I am going to take the paintbrush and now I am going to select some white paint and now I am just going to start painting into the mask. Now I am painting into the mask, not the image, and you can see, I have punched a little hole there. If this had been selected--and you can tell it's selected because it has this little box around it--now I am painting actual white paint into the image. So I'll undo that and go back to my mask here, and just paint wherever I want the image to be sharp. So I am going to do his eyes. I think I am going to hit his mouth, just a little bit around here.
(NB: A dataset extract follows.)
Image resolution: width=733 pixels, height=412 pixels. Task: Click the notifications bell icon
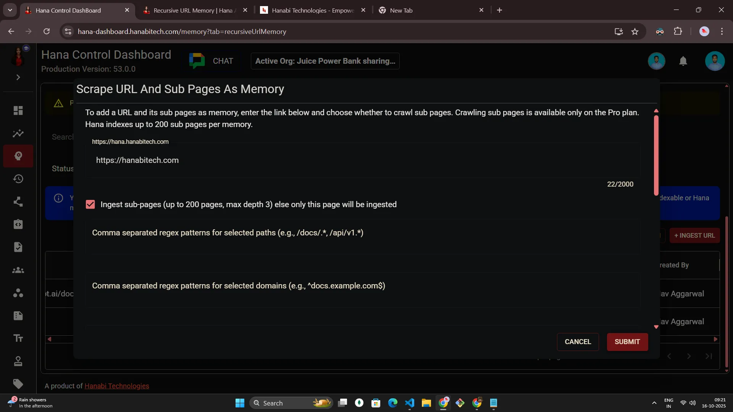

Basically, I am trying to get things that are in the same plane as his eyes because those things should all be sharp. And just a few cues towards sharpening will give us an overall idea that the image is sharp, so maybe a little bit in there and I'll just do his nose a little bit. So I haven't brutalized his skin tones over here with too much sharpening, but I have punched up his eyes. So let's do a before and after. That's with the sharpen layer hidden, that's with it on. He looks sharper to me, even though a bunch of his face is still blurry. Now I mentioned before that the rest of this image needs some sharpening too.
I can do that with this same Sharpening layer. If black completely hides this layer and white completely reveals it, then it stands to reason that a shade of gray would put in a little bit of this layer and sure enough, that's what it does. I am going to just dial up a 50% gray or so, and now I am painting in basically half the sharpening effect. So because he doesn't need as much sharpening, I'm okay just dialing in some of it. So I am just going to paint a little bit in here. Hair, it's almost always a sharpness cue, but I am going to stay away from a lot of his skin tones, just so that they don't end up looking too crunchy.
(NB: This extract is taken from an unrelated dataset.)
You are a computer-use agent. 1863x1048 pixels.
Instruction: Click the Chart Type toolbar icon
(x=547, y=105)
And so again, I've managed to do all the sharpening I need just with that one layer and some masking. So here we go. That's before, that's after. So, shallow depth of field, to a degree, motion blur--if it's not motion blur that's too extreme--those are two problems that you are going to encounter in low-light shooting. To a degree you can correct those with an aggressive sharpening plug-in. However, an aggressive sharpening plug- in is going to make a lot of other things in your image look bad. So I really recommend trying a selective sharpening technique by using a mask on a duplicate of your image, a duplicate layer that has been sharpened.
If you get a little practice with this, it starts making sense and the masking stuff becomes much clearer. You can get to where you can easily read a mask and understand oh, this is revealed and this isn't, and this is partially revealed. So give it a try. It should become very intuitive very quickly.